Extracted data entries:
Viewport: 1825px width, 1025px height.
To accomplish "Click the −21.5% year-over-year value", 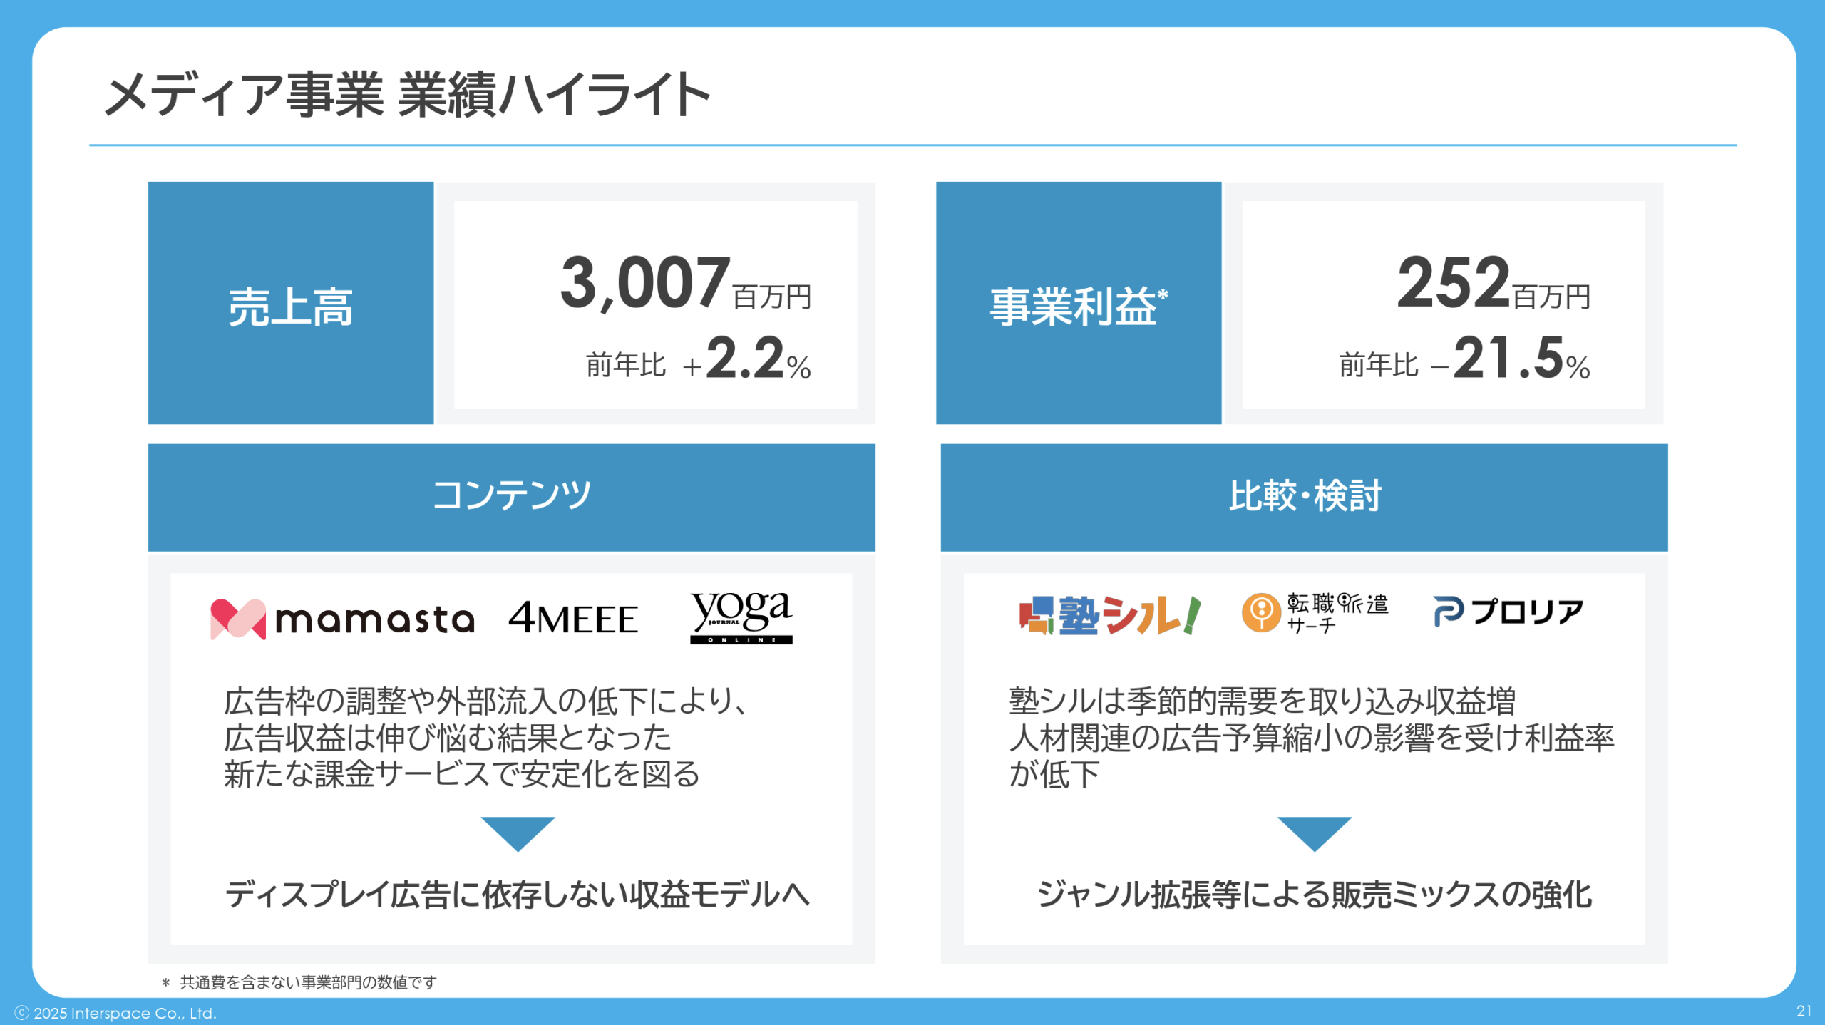I will click(1511, 360).
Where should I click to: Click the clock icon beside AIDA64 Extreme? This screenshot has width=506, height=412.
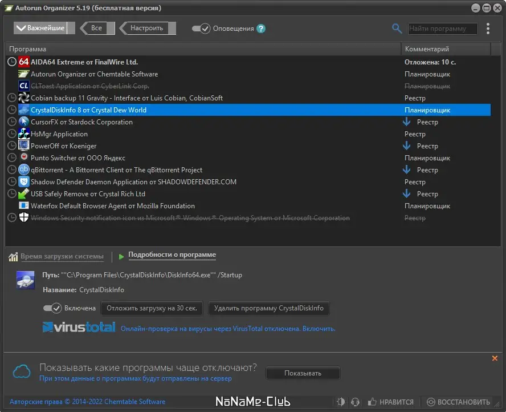12,62
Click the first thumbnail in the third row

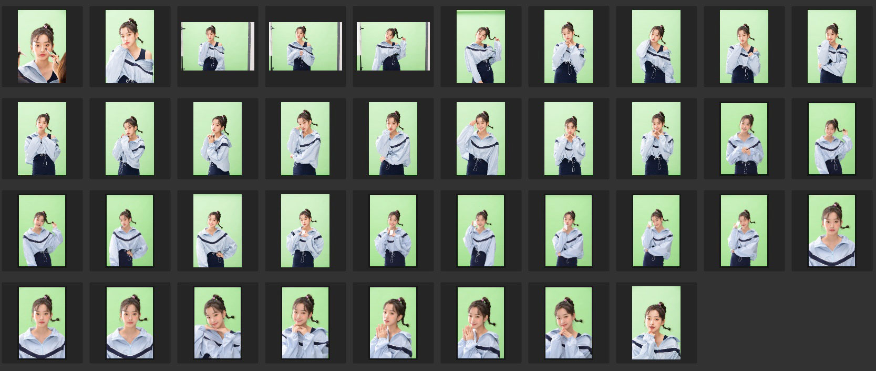(42, 230)
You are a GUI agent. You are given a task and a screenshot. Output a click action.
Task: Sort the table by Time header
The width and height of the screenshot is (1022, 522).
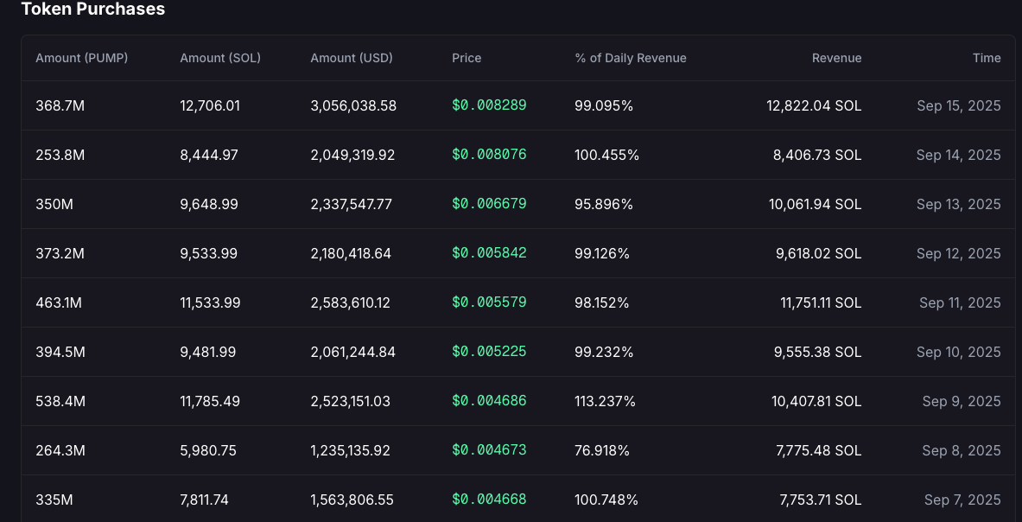[x=986, y=58]
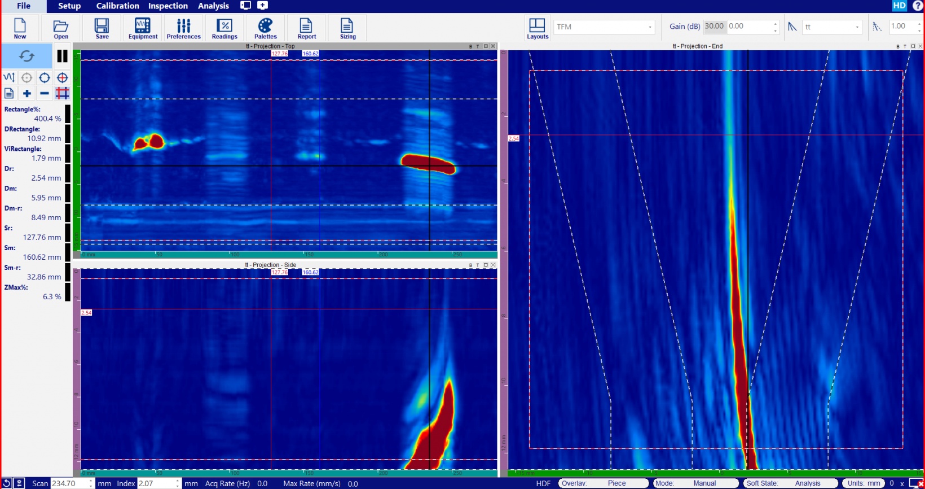
Task: Generate a Report from the toolbar
Action: coord(306,28)
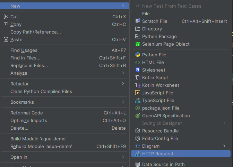The height and width of the screenshot is (167, 233).
Task: Open the Diagram submenu arrow
Action: [x=224, y=146]
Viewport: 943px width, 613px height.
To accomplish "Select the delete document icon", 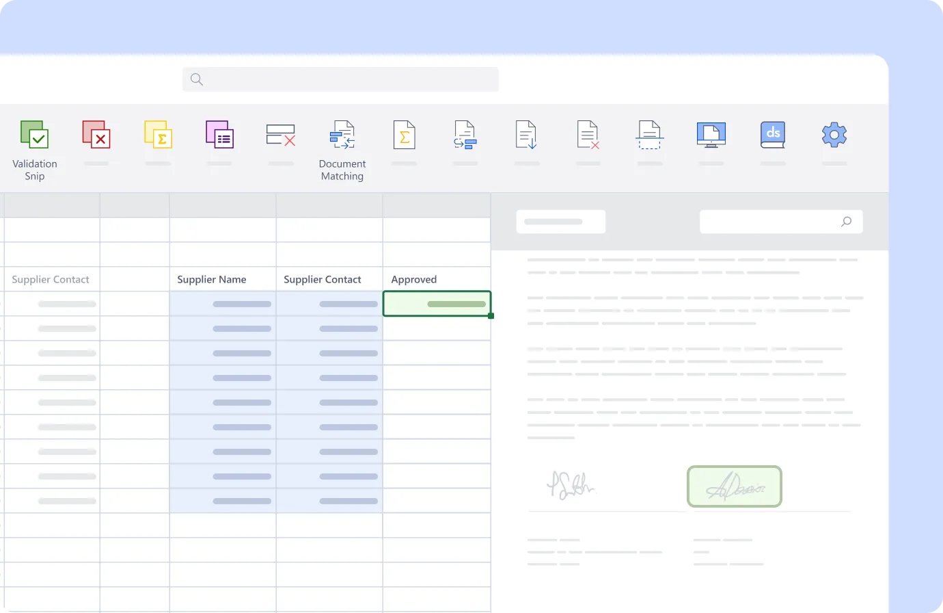I will click(588, 135).
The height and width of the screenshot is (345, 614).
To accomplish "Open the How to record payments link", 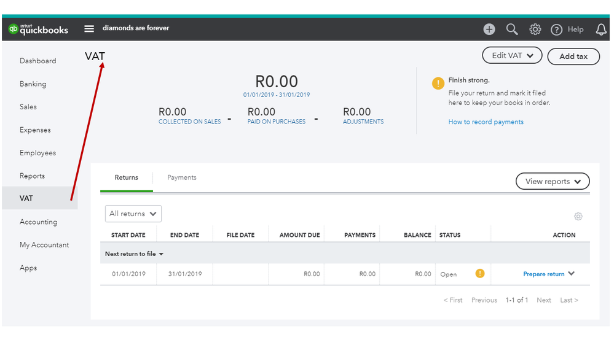I will point(486,122).
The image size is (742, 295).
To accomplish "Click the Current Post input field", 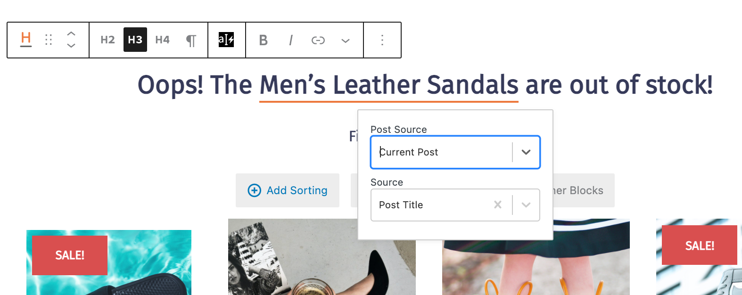I will click(443, 152).
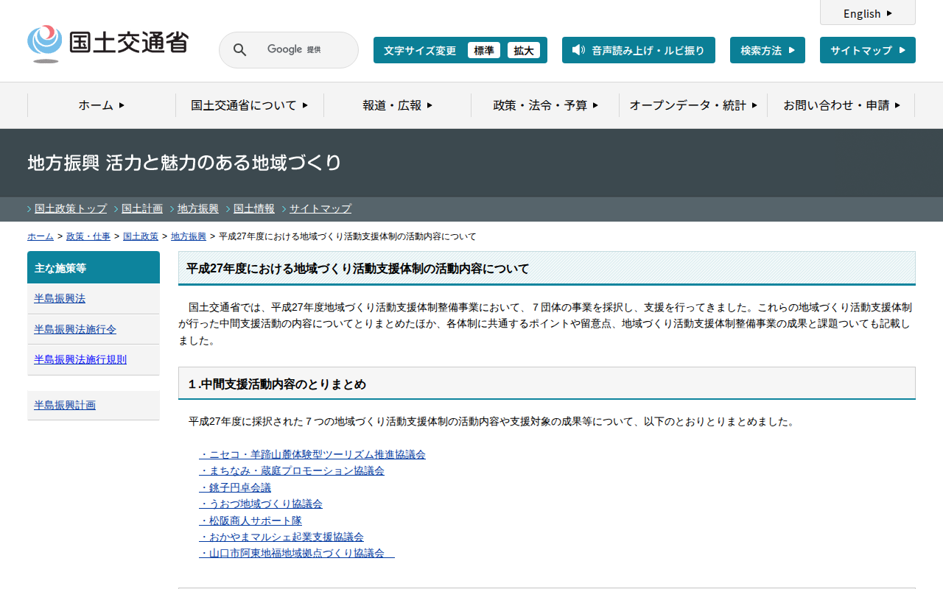The image size is (943, 589).
Task: Click the Google search input field
Action: point(295,50)

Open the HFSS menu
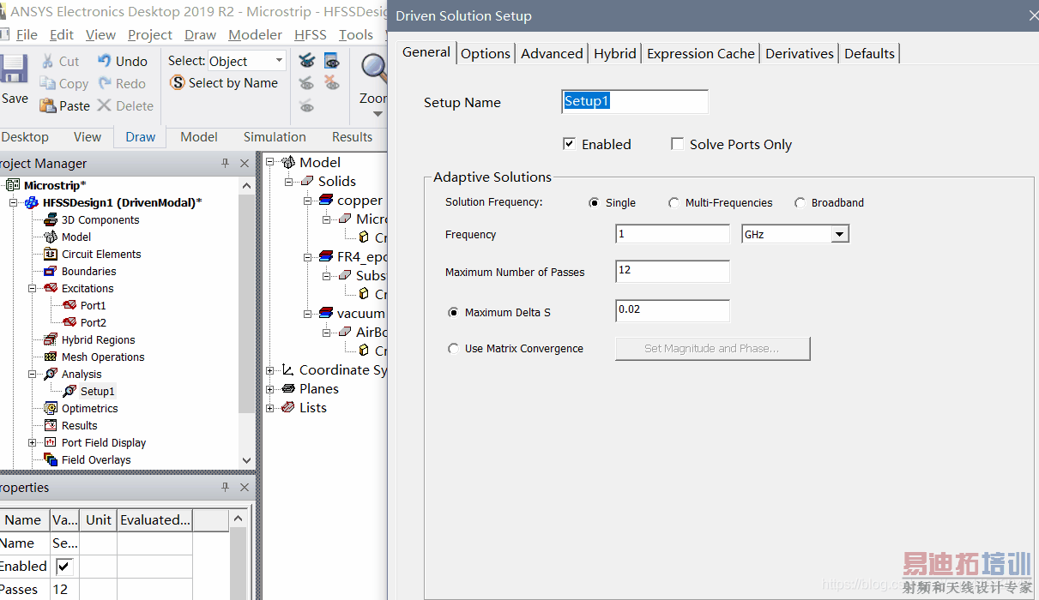tap(310, 34)
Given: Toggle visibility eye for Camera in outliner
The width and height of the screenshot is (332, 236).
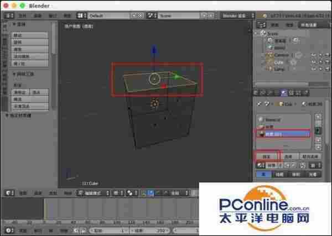Looking at the screenshot, I should 313,55.
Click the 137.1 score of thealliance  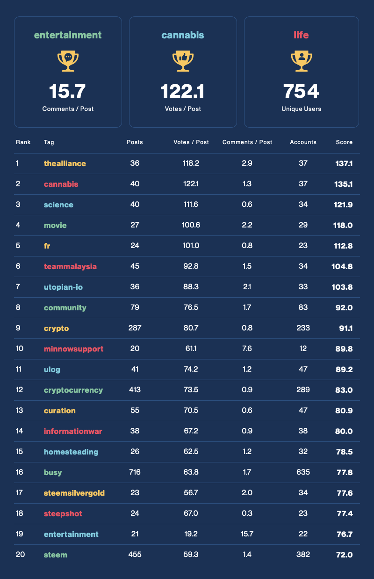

◆ **TASK REQUIREMENTS**
Which of the lines in the data contain the string "Viewport"? Return each one.

◆ **EXERCISE SOLUTION**
Viewport: 1825px width, 1025px height.
Viewport: 943px width, 613px height.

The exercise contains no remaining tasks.